Justice Cardozo, writing for the Court, rejected the view that the Fourteenth Amendment automatically applies all of the Bill of Rights to the states. Instead, he advanced a selective approach, under which the Court identifies on a case-by-case basis those rights that are fundamental to the American system of justice. Cardozo explained that some liberties—such as freedom of thought and speech—are of the very essence of ordered liberty and are therefore obligatory on the states, while others, though important, are not essential in the same sense. Applying this framework, the Court reasoned that the Double Jeopardy Clause did not occupy the same privileged position as the most fundamental rights.

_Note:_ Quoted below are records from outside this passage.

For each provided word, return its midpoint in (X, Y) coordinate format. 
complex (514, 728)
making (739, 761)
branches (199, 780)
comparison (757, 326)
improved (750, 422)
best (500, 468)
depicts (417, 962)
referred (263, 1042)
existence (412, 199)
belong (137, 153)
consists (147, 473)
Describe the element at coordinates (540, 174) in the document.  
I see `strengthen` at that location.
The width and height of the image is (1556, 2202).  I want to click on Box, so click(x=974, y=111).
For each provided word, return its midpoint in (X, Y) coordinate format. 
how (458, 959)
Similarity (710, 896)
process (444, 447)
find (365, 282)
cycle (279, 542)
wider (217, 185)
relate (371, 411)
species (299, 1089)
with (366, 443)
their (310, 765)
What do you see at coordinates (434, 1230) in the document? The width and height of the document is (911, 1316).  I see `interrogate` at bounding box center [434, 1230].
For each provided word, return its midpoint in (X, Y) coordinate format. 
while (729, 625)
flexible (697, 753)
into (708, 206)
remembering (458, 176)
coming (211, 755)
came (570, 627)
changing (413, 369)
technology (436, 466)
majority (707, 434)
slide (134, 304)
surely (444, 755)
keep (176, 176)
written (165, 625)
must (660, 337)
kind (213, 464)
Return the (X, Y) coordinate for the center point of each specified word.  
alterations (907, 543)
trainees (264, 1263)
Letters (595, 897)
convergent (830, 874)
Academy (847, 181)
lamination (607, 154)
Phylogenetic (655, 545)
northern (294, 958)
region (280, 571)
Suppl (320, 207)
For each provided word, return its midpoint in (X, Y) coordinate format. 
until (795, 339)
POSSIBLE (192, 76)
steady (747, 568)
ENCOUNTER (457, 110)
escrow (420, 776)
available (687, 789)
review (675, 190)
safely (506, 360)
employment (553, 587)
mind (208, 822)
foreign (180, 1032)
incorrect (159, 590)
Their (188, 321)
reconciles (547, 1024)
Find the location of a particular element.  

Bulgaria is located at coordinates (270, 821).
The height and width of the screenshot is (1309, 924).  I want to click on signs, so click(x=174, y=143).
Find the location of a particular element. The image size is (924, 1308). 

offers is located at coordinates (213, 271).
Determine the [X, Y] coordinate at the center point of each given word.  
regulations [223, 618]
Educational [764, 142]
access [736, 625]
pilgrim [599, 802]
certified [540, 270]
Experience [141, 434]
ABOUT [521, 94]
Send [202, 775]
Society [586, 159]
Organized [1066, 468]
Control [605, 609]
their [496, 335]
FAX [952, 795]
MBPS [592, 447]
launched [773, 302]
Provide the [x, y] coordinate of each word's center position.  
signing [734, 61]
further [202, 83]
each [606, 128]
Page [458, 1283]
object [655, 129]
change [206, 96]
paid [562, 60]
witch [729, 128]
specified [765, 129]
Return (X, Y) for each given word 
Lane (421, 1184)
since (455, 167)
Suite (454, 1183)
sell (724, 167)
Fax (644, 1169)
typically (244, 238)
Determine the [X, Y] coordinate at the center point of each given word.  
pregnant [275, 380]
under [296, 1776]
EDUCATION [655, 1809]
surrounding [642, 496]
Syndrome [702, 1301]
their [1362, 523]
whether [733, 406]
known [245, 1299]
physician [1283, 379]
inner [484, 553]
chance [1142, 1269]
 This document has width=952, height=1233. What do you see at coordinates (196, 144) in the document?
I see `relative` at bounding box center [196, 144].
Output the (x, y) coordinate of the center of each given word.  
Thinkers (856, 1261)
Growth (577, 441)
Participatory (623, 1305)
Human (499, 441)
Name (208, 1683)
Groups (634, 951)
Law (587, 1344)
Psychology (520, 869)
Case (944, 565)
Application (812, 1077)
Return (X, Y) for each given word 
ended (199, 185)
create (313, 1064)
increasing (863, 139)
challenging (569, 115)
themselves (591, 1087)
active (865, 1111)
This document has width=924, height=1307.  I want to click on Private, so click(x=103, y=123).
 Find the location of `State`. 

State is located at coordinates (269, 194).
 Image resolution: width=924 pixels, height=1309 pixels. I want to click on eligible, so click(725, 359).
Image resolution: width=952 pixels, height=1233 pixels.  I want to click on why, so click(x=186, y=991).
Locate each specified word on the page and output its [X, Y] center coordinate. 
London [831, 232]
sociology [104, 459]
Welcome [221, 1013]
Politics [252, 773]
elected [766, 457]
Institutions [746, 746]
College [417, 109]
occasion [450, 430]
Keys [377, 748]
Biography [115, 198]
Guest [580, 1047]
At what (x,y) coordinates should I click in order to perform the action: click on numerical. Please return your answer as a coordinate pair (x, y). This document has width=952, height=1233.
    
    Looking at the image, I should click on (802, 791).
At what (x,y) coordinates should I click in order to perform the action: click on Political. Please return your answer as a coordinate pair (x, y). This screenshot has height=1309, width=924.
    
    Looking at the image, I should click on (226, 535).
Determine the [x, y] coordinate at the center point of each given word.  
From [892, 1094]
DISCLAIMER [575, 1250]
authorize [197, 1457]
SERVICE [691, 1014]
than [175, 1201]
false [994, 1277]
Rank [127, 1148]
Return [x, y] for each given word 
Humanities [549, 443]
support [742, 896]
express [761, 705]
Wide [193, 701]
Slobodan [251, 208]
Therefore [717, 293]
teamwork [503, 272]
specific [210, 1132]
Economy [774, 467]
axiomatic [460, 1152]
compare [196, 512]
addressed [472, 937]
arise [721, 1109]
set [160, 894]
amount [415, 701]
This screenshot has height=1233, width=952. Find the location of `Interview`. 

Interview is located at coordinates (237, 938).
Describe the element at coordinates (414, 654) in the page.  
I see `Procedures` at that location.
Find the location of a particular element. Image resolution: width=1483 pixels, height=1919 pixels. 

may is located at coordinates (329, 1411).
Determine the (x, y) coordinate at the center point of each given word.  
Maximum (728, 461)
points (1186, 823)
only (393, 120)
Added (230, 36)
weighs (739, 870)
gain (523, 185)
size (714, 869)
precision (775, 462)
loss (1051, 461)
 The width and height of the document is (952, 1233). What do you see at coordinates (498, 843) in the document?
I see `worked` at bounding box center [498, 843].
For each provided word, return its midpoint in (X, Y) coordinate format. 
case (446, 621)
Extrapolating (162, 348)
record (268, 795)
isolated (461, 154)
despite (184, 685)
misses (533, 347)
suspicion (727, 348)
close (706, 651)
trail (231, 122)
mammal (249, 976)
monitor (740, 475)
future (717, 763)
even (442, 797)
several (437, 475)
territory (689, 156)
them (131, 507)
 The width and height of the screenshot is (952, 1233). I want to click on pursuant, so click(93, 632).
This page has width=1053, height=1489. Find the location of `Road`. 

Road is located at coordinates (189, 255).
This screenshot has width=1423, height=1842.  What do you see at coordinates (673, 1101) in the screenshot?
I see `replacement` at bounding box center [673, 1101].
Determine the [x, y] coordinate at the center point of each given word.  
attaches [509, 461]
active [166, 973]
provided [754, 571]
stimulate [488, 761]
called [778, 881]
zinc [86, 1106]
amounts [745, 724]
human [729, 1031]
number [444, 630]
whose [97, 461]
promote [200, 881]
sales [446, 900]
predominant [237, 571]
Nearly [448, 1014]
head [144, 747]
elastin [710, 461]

Cardozo emphasized that retrial following reversal is a familiar practice in American law and that allowing a state to correct trial errors by appeal does not inevitably produce the type of oppression or arbitrary action due process forbids. In Palko's case, the state court's reversal rested on legal error at the first trial; the subsequent proceeding was not a harassing, repetitive prosecution but a single, corrected retrial aimed at reaching a legally proper verdict. Thus, the Court concluded, the practice did not offend fundamental fairness. Because the Double Jeopardy Clause was not deemed fundamental under the "ordered liberty" test, it was not incorporated against the states, and Connecticut's procedure stood. The Court's opinion distinguished between the wholesale application of the Bill of Rights and a more discriminating inquiry into which protections are indispensable to fairness. It thereby entrenched the selective incorporation methodology, even as it declined to include double jeopardy within the set of rights incorporated at that time.

VII. Significance

Palko is pivotal for articulating selective incorporation: only rights fundamental to ordered liberty apply to the states through the Fourteenth Amendment. While its specific holding on double jeopardy was overruled by Benton v. Maryland (1969), the case remains vital for its methodology and for understanding the evolution of incorporation. It frames how later cases—such as Duncan v. Louisiana (jury trial), Mapp v. Ohio (exclusionary rule), and Malloy v. Hogan (self-incrimination)—evaluated which protections are fundamental. For students, Palko illustrates how the Court balances historical tradition, functional necessity, and normative judgments about fairness in deciding what due process requires of the states.

VIII. Conclusion

Palko v. Connecticut occupies a central place in constitutional law, not because its outcome endured, but because its reasoning crystallized the Court's selective incorporation framework. By distinguishing between rights essential to ordered liberty and those that are not, the Court provided a method for extending core constitutional protections to the states while permitting doctrinal evolution.